Ok, whatever works best.
> > > That said iwd should cope Ok with the MAC address changing behind
> > > its
> > > back if it receives the RTNL notification (RTM_NEWLINK) if it
> > > isn't
> > > connected. It always updates it's copy of the address on a
> > > RTM_NEWLINK so the race condition shouldn't be present I suppose.
> >
> > I would think so too. NM change the MAC address via RTNL only while
> > scanning, early during activation, and late during deactivation.
> > As the wireless daemon does/should not autoactivate the device
> > against
> > NM's wish and NM determines that the device is deactivated only
> > after
> > an event from iwd.
> > Hence, there shouldn't be a race of NM interfering while being
> > connected. The race is only while scanning and iwd should just cope
> > with that.
> >
> > Alternatively/additionally, a SetMacAddress() D-Bus call would
> > avoid
> > any race and allow to leave the decision which address to user to
> > somebody closer to the user.
>
> It will not be as simple as that. You need to leave iwd with the
> decision making for connecting to known WiFi networks. It just isn’t
> as dumb as wpa_supplicant and from a NM perspective, you should be
> doing as little as you do with BlueZ or oFono.
>
> This means iwd needs to be told what to do and not just an address.
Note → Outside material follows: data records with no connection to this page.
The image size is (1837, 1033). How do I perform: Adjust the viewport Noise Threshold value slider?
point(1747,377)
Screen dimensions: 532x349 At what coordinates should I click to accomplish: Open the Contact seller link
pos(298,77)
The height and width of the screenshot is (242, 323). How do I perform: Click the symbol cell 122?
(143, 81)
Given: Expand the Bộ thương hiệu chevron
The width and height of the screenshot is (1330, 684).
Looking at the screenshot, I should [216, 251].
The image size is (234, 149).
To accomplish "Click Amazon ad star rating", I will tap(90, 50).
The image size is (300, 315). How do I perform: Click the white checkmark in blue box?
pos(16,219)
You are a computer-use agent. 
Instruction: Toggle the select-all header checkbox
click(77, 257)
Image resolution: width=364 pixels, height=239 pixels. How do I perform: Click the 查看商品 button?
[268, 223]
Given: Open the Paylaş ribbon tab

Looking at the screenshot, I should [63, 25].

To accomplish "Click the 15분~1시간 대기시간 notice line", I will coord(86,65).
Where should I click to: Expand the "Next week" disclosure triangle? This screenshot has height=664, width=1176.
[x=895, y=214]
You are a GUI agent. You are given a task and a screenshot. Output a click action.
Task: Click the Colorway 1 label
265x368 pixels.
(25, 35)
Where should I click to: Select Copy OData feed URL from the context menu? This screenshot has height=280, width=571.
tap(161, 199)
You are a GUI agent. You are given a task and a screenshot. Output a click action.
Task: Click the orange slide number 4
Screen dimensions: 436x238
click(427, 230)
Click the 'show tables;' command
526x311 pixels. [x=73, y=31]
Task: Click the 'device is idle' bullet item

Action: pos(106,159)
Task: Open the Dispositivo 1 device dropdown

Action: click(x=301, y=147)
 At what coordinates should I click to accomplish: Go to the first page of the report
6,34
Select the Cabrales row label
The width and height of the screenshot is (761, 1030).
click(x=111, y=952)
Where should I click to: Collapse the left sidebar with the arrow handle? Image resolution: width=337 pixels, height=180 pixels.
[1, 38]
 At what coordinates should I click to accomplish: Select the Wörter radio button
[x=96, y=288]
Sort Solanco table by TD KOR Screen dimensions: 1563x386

> It doesn’t matter if it is via a D-Bus call or RTNL. iwd remembers
> known networks and will connect to them if they are in range, roam
> automatically and also switch networks if it makes sense. That means
> any randomization policy would have to be executed inside iwd and not
> outside. As stated above, if you want different MAC addresses per
> SSID, then that needs to be inside iwd.
>
> So many things in the wpa_supplicant design led to “hacks” outside to
> add features and that really has to stop. It is not maintainable and
> the corner cases and race condition this architecture causes is just
> crazy.
For NM, at each moment not all its connection profiles are candidate
for connecting automatically. The list of which profiles can be
autoactivated depends on NM internal state, for example
- is the profile even configured to allow autoactivation?
- is the user owning the connection logged in (if it's restricted
to a user)?
- if the profile requires secrets, is somebody previledged around
to potentially provide them?
- was the connection previously manually disconnected by the user
(which marks it as blocked from autoconnecting again)
- did a previous connection attempt fail, e.g. no DHCP lease. If
it failed $configurable times, it will be blocked for a few
minutes.
With supplicant, NM intersects the list of autoconnect candidates with
the list from the scan-list, and decides which to (auto) activate. As
far as supplicant is concerned, this is not happening automatically,
and there is no race.
If I understand you, the reason to let iwd automatically pick a
network, is because iwd knows better.
But in case there are multiple autoconnect candidates that could be
activated, then NM chooses the candidate which
- has the highest autoconnect priority (configurable)
- was used the least long ago.
Indeed, NM doesn't consider the signal strength and other Wi-Fi
properties. It's a missing feature.
How is iwd choosing automatically? Choosing based on signal strength
and encryption parameters would be a nice feature, but what about non-
Wi-Fi related factors.
How will iwd allow NM to contribute to that decision?